2. Use the Covid-19 crisis to institutionalize and build up the primary health-care system, the necessary base nationwide for the successful implementation of a universal health-care system, as successfully illustrated by the experiences of Cuba, Thailand and Vietnam. The building up of the primary health-care system requires the establishment of a clinic and health facilities as well as the hiring of needed health personnel.
However, the role of a primary health-care system is a complex one. The WHO’s Alma-Ata Declaration of 1978 explains it as follows: “Primary health care is essential health care based on practical, scientifically sound and socially acceptable methods and technology made universally accessible to individuals and families in the community through their full participation and at a cost that the community and country can afford to maintain at every stage of their development in the spirit of self reliance and self-determination.” It addresses the “health problems in the community, providing promotive, preventive, curative and rehabilitative services.”
But in addition, the system also involves the “promotion of food supply and proper nutrition” as well as coordination in relation to “aspects of national and community development, in particular agriculture, animal husbandry, food, industry, education, housing, public works, communications and other sectors.” In short, community wellness in Covid times should be developed around the idea of a well-functioning system of primary health-care system, which addresses the community health, economic and livelihood concerns in a holistic manner.
3. Revive livelihoods and jobs at the community level without violating the rules on management of the spread of the virus such as social distancing and wearing of safety masks. Here the role of social dialogue, consultations and problem-solving at the community level is critical. Very often the informal workers and commnuity-based micro and solo enterprises are ignored or forgotten in existing and proposed stimulus packages. One explanation is that many informal workers have livelihoods that are not registered and are not counted under the MSME business grouping. These include the home-based workers, street vendors, jeepney/tricycle drivers, service workers contacted through the barangay or cellular communication, informal construction workers, and so on.
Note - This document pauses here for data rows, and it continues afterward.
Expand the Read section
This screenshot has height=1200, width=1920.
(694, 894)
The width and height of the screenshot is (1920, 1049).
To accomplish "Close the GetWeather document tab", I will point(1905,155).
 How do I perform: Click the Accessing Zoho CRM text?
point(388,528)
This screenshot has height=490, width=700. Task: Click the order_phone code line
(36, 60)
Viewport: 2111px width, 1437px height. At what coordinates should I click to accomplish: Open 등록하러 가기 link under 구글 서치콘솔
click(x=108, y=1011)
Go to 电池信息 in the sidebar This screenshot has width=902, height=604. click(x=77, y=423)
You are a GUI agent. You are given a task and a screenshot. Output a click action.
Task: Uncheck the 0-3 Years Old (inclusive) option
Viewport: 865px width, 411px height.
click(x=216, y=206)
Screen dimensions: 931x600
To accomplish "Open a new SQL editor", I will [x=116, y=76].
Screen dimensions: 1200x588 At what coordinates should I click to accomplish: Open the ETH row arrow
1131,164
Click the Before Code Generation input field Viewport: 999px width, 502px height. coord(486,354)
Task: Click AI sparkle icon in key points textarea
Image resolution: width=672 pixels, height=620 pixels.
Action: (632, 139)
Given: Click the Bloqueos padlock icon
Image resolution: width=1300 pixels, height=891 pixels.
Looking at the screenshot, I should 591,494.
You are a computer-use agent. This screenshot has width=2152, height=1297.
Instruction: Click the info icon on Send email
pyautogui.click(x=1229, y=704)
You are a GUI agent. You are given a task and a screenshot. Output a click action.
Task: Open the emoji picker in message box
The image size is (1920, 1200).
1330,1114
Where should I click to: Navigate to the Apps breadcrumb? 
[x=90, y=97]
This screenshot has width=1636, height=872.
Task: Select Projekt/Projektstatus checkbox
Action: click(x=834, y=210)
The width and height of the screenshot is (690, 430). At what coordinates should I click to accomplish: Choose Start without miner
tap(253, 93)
As to the micro and family businesses, they are usually cited as the justification for the stimulus packages. However, experience shows that these businesses, which constitute almost a million, are usually left out in national policy formulation on government assistance to distressed businesses. The government is understandably comfortable talking on the details of stimulus packages with the big industry associations and established business chambers.
The challenge then is for the government, at the national and local levels, to work out stimulus plans involving the most vulnerable or weakest in the MSME cluster. One way of approaching this is for government officials to find out the situation at the community level and talk directly to the people. During the ECQ in Metro Manila, some visionary mayors like Vico Sotto did just that, by going around various communities and working out practical solutions on maintaining livelihoods by consulting and talking directly to those affected by the ECQ.
In the end, organized, disciplined and empowered communities are better partners and allies for the government compared to docile and vision-less quarantined communities.